> _TASK DESCRIPTION_
Keeping each line intact, print the whole listing.

> _RECORDS FOR PROCESSING_
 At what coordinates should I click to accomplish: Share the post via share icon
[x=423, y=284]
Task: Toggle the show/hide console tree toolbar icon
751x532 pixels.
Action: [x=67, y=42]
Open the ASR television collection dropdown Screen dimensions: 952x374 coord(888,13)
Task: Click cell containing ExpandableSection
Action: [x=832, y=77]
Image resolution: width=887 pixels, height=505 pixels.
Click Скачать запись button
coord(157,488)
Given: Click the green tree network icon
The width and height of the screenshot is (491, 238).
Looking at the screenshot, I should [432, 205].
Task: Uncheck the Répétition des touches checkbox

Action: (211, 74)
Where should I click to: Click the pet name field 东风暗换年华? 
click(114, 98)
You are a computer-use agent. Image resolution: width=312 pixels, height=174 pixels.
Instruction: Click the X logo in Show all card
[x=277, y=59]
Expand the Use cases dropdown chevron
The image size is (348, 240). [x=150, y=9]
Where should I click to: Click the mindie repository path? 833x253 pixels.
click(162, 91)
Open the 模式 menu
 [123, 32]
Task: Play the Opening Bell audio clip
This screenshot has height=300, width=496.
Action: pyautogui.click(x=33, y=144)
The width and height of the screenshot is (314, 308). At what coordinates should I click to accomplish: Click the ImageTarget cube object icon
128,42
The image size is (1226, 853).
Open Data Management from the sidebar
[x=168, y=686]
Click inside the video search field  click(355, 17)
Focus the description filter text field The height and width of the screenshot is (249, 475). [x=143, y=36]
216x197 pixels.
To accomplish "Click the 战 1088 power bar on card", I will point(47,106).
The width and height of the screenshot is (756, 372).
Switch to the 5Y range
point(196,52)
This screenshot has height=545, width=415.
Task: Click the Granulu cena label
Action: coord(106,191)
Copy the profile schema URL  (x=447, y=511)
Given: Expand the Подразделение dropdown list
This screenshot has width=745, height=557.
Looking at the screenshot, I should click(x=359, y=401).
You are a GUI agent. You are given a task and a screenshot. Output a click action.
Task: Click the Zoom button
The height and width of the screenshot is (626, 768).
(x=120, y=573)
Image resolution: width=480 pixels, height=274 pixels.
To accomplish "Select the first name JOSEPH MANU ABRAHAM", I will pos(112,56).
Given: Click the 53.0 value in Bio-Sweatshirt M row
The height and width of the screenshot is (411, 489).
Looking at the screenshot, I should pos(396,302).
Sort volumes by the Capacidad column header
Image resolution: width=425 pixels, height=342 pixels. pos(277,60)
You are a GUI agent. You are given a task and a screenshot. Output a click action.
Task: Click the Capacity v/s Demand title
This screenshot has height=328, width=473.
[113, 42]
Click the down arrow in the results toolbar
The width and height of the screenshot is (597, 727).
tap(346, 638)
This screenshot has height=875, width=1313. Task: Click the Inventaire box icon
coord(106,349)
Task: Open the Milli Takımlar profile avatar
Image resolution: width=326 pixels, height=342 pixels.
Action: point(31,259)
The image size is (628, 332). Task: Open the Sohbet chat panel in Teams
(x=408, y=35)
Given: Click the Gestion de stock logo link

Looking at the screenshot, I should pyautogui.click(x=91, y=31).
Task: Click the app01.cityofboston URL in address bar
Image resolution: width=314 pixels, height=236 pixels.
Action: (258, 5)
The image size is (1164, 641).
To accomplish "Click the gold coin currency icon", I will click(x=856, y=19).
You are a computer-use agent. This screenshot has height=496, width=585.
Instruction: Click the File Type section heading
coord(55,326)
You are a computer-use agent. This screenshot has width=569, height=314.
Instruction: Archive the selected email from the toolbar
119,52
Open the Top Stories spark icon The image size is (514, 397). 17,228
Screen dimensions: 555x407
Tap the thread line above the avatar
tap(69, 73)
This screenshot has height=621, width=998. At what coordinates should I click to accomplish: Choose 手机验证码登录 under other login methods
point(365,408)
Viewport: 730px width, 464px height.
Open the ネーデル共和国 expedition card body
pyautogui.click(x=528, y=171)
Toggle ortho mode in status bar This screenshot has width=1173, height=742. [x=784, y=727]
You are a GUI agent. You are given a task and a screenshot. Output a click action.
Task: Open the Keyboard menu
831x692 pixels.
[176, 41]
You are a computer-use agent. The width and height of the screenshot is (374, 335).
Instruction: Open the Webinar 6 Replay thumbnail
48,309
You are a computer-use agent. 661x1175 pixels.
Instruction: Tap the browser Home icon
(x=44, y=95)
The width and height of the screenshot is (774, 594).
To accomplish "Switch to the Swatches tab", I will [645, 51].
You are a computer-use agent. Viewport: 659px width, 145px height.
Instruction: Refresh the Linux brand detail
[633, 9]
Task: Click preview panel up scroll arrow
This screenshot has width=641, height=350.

> _COMPLETED EXERCISE_
 At what coordinates should I click to accomplish: Share the post via share icon
[x=423, y=284]
Task: Toggle the show/hide console tree toolbar icon
751x532 pixels.
Action: [x=67, y=42]
Open the ASR television collection dropdown Screen dimensions: 952x374 coord(888,13)
Task: Click cell containing ExpandableSection
Action: [x=832, y=77]
Image resolution: width=887 pixels, height=505 pixels.
Click Скачать запись button
coord(157,488)
Given: Click the green tree network icon
The width and height of the screenshot is (491, 238).
Looking at the screenshot, I should [432, 205].
Task: Uncheck the Répétition des touches checkbox

Action: (211, 74)
Where should I click to: Click the pet name field 东风暗换年华? 
click(114, 98)
You are a computer-use agent. Image resolution: width=312 pixels, height=174 pixels.
Instruction: Click the X logo in Show all card
[x=277, y=59]
Expand the Use cases dropdown chevron
The image size is (348, 240). [x=150, y=9]
Where should I click to: Click the mindie repository path? 833x253 pixels.
click(162, 91)
Open the 模式 menu
 [123, 32]
Task: Play the Opening Bell audio clip
This screenshot has height=300, width=496.
Action: pyautogui.click(x=33, y=144)
The width and height of the screenshot is (314, 308). At what coordinates should I click to accomplish: Click the ImageTarget cube object icon
128,42
The image size is (1226, 853).
Open Data Management from the sidebar
[x=168, y=686]
Click inside the video search field  click(355, 17)
Focus the description filter text field The height and width of the screenshot is (249, 475). [x=143, y=36]
216x197 pixels.
To accomplish "Click the 战 1088 power bar on card", I will point(47,106).
The width and height of the screenshot is (756, 372).
Switch to the 5Y range
point(196,52)
This screenshot has height=545, width=415.
Task: Click the Granulu cena label
Action: coord(106,191)
Copy the profile schema URL  (x=447, y=511)
Given: Expand the Подразделение dropdown list
This screenshot has width=745, height=557.
Looking at the screenshot, I should click(x=359, y=401).
You are a GUI agent. You are given a task and a screenshot. Output a click action.
Task: Click the Zoom button
The height and width of the screenshot is (626, 768).
(x=120, y=573)
Image resolution: width=480 pixels, height=274 pixels.
To accomplish "Select the first name JOSEPH MANU ABRAHAM", I will pos(112,56).
Given: Click the 53.0 value in Bio-Sweatshirt M row
The height and width of the screenshot is (411, 489).
Looking at the screenshot, I should pos(396,302).
Sort volumes by the Capacidad column header
Image resolution: width=425 pixels, height=342 pixels. pos(277,60)
You are a GUI agent. You are given a task and a screenshot. Output a click action.
Task: Click the Capacity v/s Demand title
This screenshot has height=328, width=473.
[113, 42]
Click the down arrow in the results toolbar
The width and height of the screenshot is (597, 727).
tap(346, 638)
This screenshot has height=875, width=1313. Task: Click the Inventaire box icon
coord(106,349)
Task: Open the Milli Takımlar profile avatar
Image resolution: width=326 pixels, height=342 pixels.
Action: point(31,259)
The image size is (628, 332). Task: Open the Sohbet chat panel in Teams
(x=408, y=35)
Given: Click the Gestion de stock logo link

Looking at the screenshot, I should pyautogui.click(x=91, y=31).
Task: Click the app01.cityofboston URL in address bar
Image resolution: width=314 pixels, height=236 pixels.
Action: (258, 5)
The image size is (1164, 641).
To accomplish "Click the gold coin currency icon", I will click(x=856, y=19).
You are a computer-use agent. This screenshot has height=496, width=585.
Instruction: Click the File Type section heading
coord(55,326)
You are a computer-use agent. This screenshot has width=569, height=314.
Instruction: Archive the selected email from the toolbar
119,52
Open the Top Stories spark icon The image size is (514, 397). 17,228
Screen dimensions: 555x407
Tap the thread line above the avatar
tap(69, 73)
This screenshot has height=621, width=998. At what coordinates should I click to accomplish: Choose 手机验证码登录 under other login methods
point(365,408)
Viewport: 730px width, 464px height.
Open the ネーデル共和国 expedition card body
pyautogui.click(x=528, y=171)
Toggle ortho mode in status bar This screenshot has width=1173, height=742. [x=784, y=727]
You are a GUI agent. You are given a task and a screenshot. Output a click action.
Task: Open the Keyboard menu
831x692 pixels.
[176, 41]
You are a computer-use agent. The width and height of the screenshot is (374, 335).
Instruction: Open the Webinar 6 Replay thumbnail
48,309
You are a computer-use agent. 661x1175 pixels.
Instruction: Tap the browser Home icon
(x=44, y=95)
The width and height of the screenshot is (774, 594).
To accomplish "Switch to the Swatches tab", I will [645, 51].
You are a computer-use agent. Viewport: 659px width, 145px height.
Instruction: Refresh the Linux brand detail
[633, 9]
Task: Click preview panel up scroll arrow
This screenshot has width=641, height=350.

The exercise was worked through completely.